He added, “Instead of politicians telling people where and how to live we can move into a new era of Housing Choice and Homeowner Autonomy. We can solve our debilitating housing crisis with a new approach that is modern, sustainable and more human. We must plan for, and achieve, Universal Housing Affordability. This, our second policy report from Golden Together, shows the way.”

Click here to view the paper titled “Achieving Universal Housing Affordability”

Key Points:

  • Only 15 percent of California households can afford to purchase a median priced home in the state.

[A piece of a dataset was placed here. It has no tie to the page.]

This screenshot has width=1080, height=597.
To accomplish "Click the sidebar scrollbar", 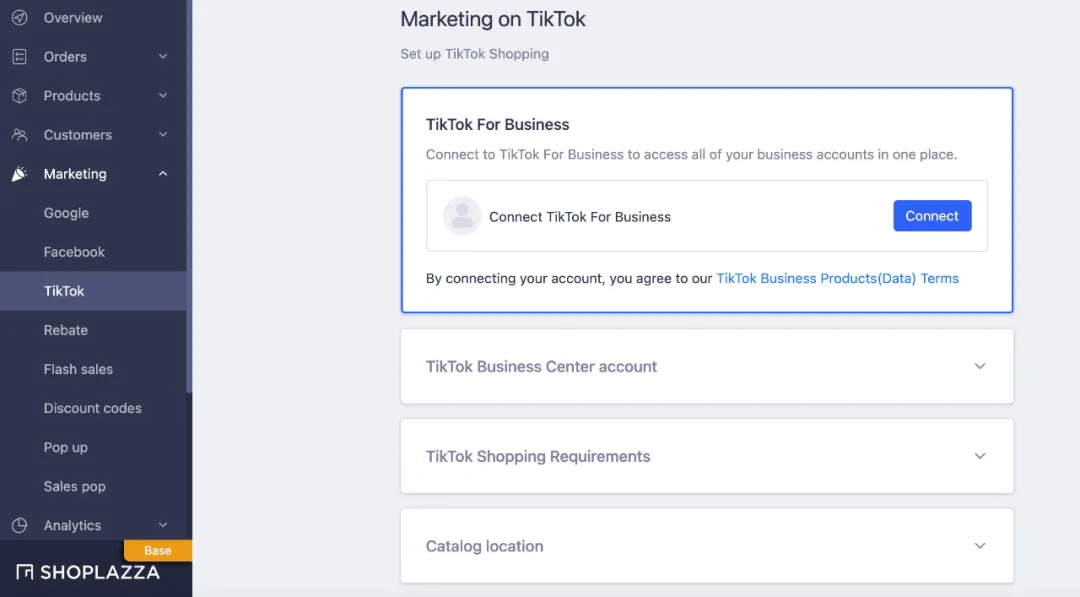I will pos(189,200).
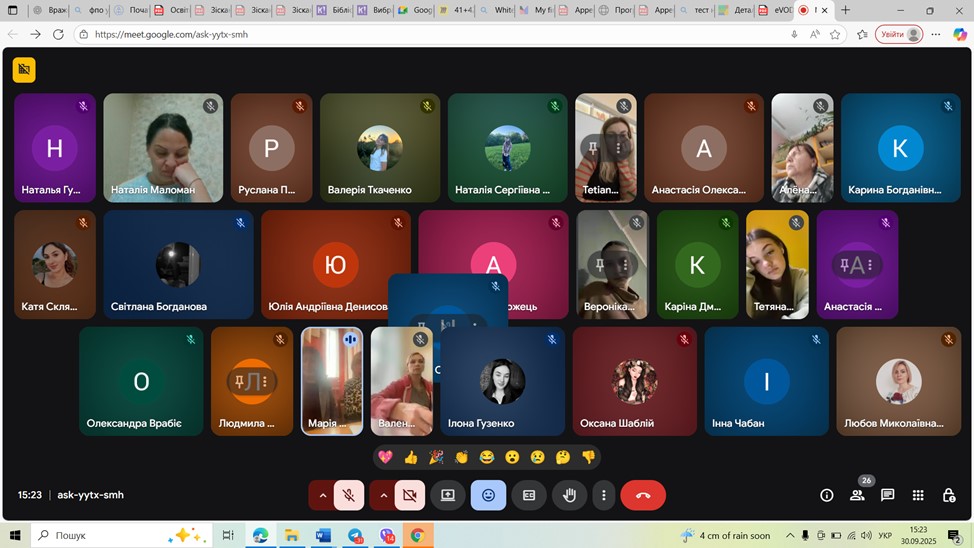Expand video settings arrow beside camera
The height and width of the screenshot is (548, 974).
point(383,495)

To purchase a home at the median price in California in 2023, a household would have to have an annual income of $221,000.
  • California’s median home price of $819,740 has led to the state having the lowest rate of home ownership in America. Only 18 percent of Californians are homeowners.
  • California is also the most expensive state in America for renters. To afford the average monthly rent for a two bedroom home, a full time worker would have to earn over $42 per hour.
  • According to UC. Berkeley’s Terner Center for Housing Innovation, there have been over one hundred separate pieces of legislation on housing in the last five years. Yet the actual number of new homes being built is going down (excluding a relatively small number of ADUs).
  • Between 2010 and 2021, lawsuits filed under the California Environmental Quality Act (CEQA) challenged housing plans that would have allowed more than one million new housing units.
  • So-called ‘Impact Fees’ have become a Stealth Tax on housing. Fees per new housing unit of $150,000 to $200,000 are typical. We have even seen reports of fees as high as $300,000 per new apartment unit.
  • Eliminating the private right of action under CEQA, and capping Impact Fees, as outlined in the California Homeownership Affordability Act (developed as a Ballot Initiative by Golden Together), would transform the availability and affordability of housing.
  • Beyond that, measures outlined in this report focus on taking advantage of the fact that we already have the highest housing density in the nation. There is plenty of room for new housing in California.
  • To illustrate the scale of what is possible if we embrace an ambitious approach based on abundance instead of scarcity, simply increasing California’s urban footprint from the current 5 percent of the state’s land to around 6 percent could provide housing for 10 million new residents, all of them living in homes on quarter acre lots (four person households), with an equivalent area set aside for schools, parks, roads, retail and commercial centers.
  • Further investigation should also be applied to other aspects of California’s housing framework that artificially reduce housing availability and affordability, for example the role of corporate ownership of housing and the recently passed Proposition 19.
  • Capping taxes on housing, changing zoning laws that restrict housing development, and revising well-intentioned environmental protections to better recognize the needs of California’s struggling households would go a long way towards making housing affordable again.
  • All of this can be achieved while maintaining California’s climate goals. There are much better ways to reduce carbon emissions than anti-housing policies that deny working families – in particular families of color – the opportunities of upward mobility and the California Dream.
  • We will never solve California’s Housing Crisis and achieve Universal Housing Affordability unless we end the war on single family homes. Suburban neighborhoods should be in addition to urban infill; neither should replace the other. By using the latest innovations and technologies, California’s new, 21st century suburban neighborhoods can be designed to be beautiful, and most importantly, sustainable.

About The Author

Disclaimer: the views expressed by guest writers are strictly those of the author and may not reflect the views of the Vanguard, its editor, or its editorial board.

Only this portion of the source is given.